Top of RECORDS FOR THE EXERCISE

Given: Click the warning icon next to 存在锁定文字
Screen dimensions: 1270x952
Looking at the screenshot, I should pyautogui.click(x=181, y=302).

Bottom of RECORDS FOR THE EXERCISE
Top of RECORDS FOR THE EXERCISE

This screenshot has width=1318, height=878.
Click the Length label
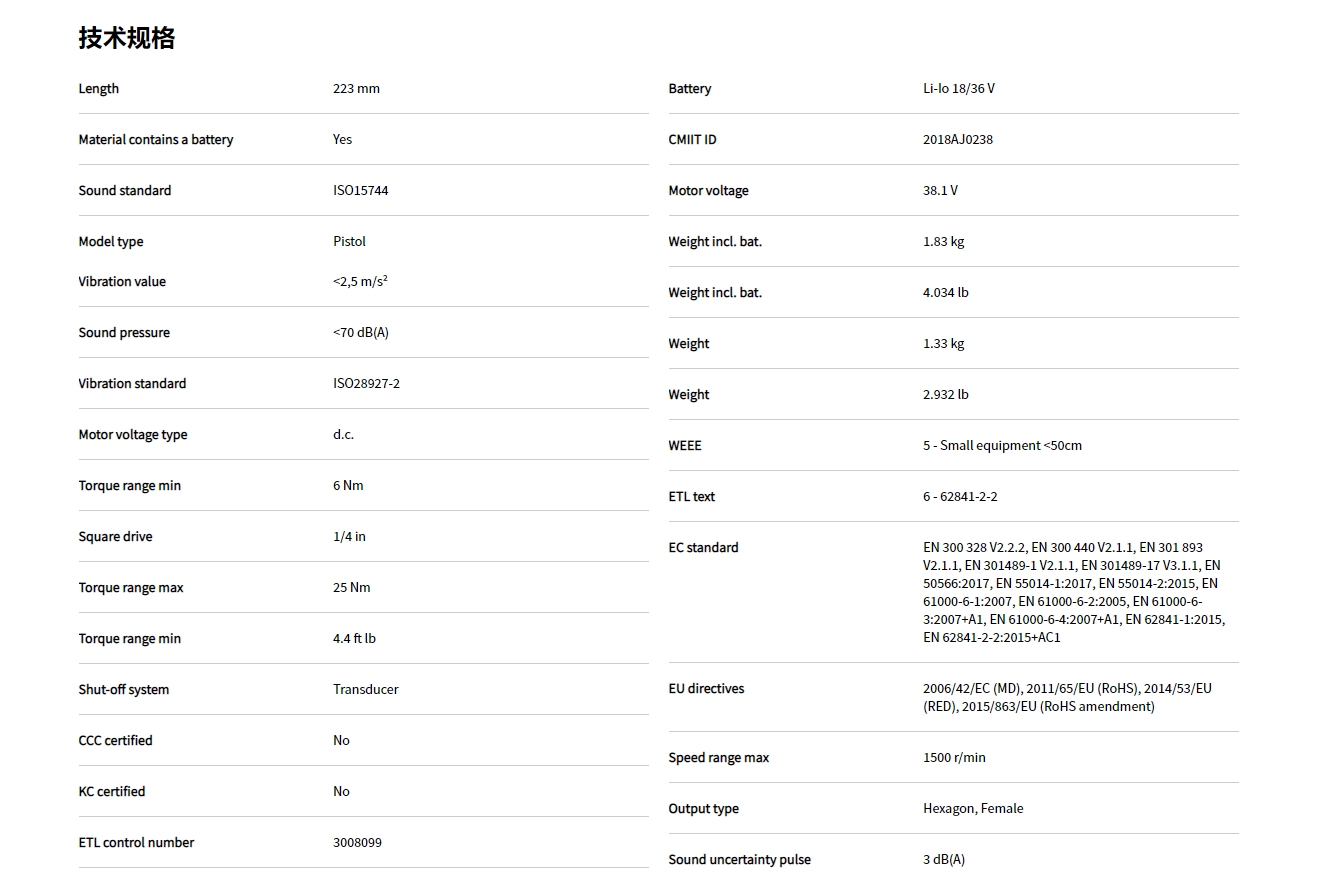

Bottom of RECORDS FOR THE EXERCISE
Top of RECORDS FOR THE EXERCISE

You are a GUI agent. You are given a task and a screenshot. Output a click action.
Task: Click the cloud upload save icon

Bottom of RECORDS FOR THE EXERCISE

*DESCRIPTION OF THE TASK*.
Retype only the stretch of lines above starting at the one with "You are a GUI" and stopping at the one with "Task: Click the cloud upload save icon", exactly as written, with both kept.

*SOLVED PROBLEM*.
You are a GUI agent. You are given a task and a screenshot. Output a click action.
Task: Click the cloud upload save icon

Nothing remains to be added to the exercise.